10. The device of claim 9, wherein the memory and input and output interface provide a proxy station for the workgroup bridge.

11. The device of claim 9, wherein the memory includes unique operating systems for each virtual machine.

12. The device of claim 9, wherein the memory includes frontend and backend drivers that connect the virtual wireless interfaces to their respective virtual machines.

13. The device of claim 9, wherein the memory stores unique media access control addresses for each of the virtual wireless interfaces.

14. The device of claim 9, wherein the memory includes a wireless network interface driver that connects to a physical network interface card in the input and output wireless interface.

15. The device of claim 9, wherein the device is a standalone access point.

16. One or more computer-readable storage media storing instructions that, when executed by one or more processors, cause the one or more processors to perform acts comprising:

create a virtual machine;

create a network interface for the virtual machine through a virtual wireless interface that supports the virtual machine; and

assign a media access control address to the virtual machine and virtual wireless interface.
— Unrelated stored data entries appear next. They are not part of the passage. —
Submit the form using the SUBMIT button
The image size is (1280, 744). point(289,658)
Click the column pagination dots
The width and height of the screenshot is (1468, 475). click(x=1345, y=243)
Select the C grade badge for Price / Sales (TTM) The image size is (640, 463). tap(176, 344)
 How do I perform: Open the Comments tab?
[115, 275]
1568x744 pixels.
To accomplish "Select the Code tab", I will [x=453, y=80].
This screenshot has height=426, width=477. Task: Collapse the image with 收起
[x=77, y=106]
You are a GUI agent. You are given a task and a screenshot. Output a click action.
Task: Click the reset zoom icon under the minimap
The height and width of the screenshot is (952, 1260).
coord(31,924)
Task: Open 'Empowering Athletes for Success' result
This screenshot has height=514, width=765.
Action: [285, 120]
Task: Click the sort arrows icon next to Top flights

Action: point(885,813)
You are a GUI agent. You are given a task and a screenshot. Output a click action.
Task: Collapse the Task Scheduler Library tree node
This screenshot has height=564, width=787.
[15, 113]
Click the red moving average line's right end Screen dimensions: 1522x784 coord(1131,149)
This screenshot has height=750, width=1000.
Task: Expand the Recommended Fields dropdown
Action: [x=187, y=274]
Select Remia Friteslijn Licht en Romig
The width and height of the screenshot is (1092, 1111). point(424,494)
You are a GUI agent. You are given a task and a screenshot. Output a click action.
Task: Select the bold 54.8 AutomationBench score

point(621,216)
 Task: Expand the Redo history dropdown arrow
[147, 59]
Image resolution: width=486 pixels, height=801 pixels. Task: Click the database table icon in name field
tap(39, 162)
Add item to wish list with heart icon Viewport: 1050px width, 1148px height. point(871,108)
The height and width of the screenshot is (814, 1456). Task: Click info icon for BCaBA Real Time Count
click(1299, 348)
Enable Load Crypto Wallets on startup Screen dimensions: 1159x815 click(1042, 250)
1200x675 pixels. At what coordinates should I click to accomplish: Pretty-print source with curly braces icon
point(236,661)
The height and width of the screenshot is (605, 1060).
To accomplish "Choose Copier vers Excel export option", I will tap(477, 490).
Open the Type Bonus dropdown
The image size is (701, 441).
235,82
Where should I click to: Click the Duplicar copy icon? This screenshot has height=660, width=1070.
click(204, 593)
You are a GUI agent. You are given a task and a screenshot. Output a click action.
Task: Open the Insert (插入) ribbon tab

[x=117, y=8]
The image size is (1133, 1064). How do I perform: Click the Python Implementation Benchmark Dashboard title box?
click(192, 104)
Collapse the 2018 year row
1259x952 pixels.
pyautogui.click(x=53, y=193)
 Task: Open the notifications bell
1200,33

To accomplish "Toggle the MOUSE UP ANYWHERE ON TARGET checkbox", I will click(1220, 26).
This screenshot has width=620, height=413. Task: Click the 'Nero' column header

17. The one or more computer-readable storage media of claim 16, wherein the virtual machine is one of several residing on a device.

18. The one or more computer-readable storage media of claim 16, wherein the virtual machine is created by user initiation.

19. The one or more computer-readable storage media of claim 16, wherein the media access control address is chosen from a list of addresses; created randomly; or user defined.

20. The one or more computer-readable storage media of claim 16 further comprising the act of linking frontend and backend drivers to the virtual machine and virtual wireless interface.